Konrad Zuse naquit à Berlin le 22 juin 1910. Son père était employé à la poste. Quant à ses ancêtres, ils étaient vraisemblablement des Huguenots qui avaient émigré de France sous le nom de Suze.
Zuse fit des études d’ingénieur civil à l’Université Technique de Berlin-Charlottenburg. Il y apprit comment réaliser des calculs statistiques répétitifs et se mit à rêver d’automatiser ces calculs. Dès 1933, il commença à concevoir un ‘calculateur universel’ (c’est-à-dire une machine à calculer programmable). En 1936, ayant fini ses études, il créa seul un ‘atelier d’inventeur’ dans le salon de l’appartement de ses parents à Berlin et, avec la maigre aide financière de ses parents et de quelques amis, se consacra entièrement à la fabrication des calculateurs de ses rêves.
Les caractéristiques fondamentales de toutes les machines à calculer programmables réalisées par K. Zuse avant 1945 sont au nombre de trois.

# ÉNONCÉ DE L'EXERCICE:
D'après l'extrait sur Konrad Zuse, en quelle année commença-t-il à concevoir un « calculateur universel » ? Les données ne sont pas nécessaires pour répondre.

# LIGNES DE DONNÉES:
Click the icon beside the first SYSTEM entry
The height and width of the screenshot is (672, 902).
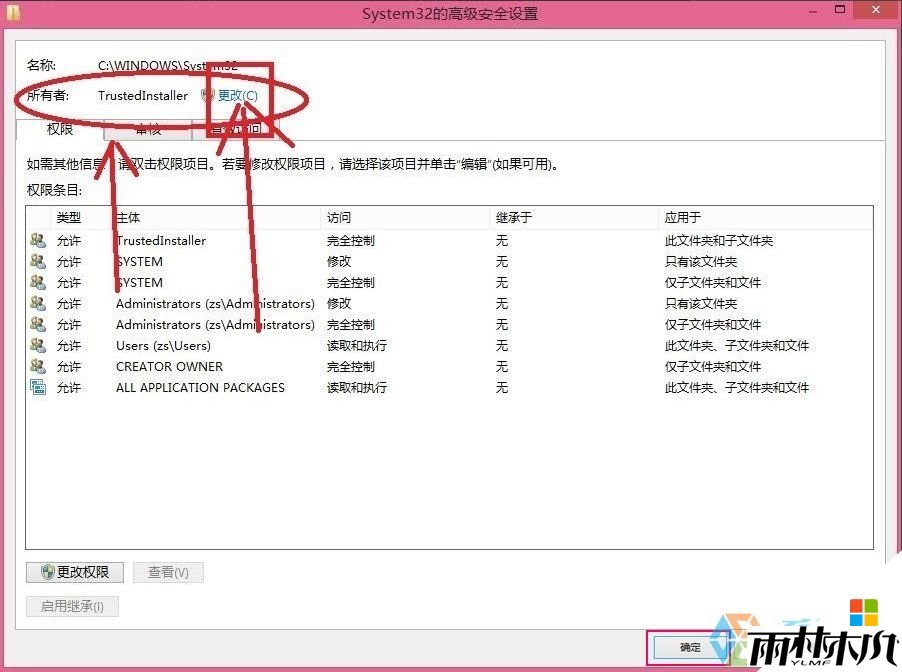click(38, 261)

# SOLUTION DU PROBLÈME:
En 1933.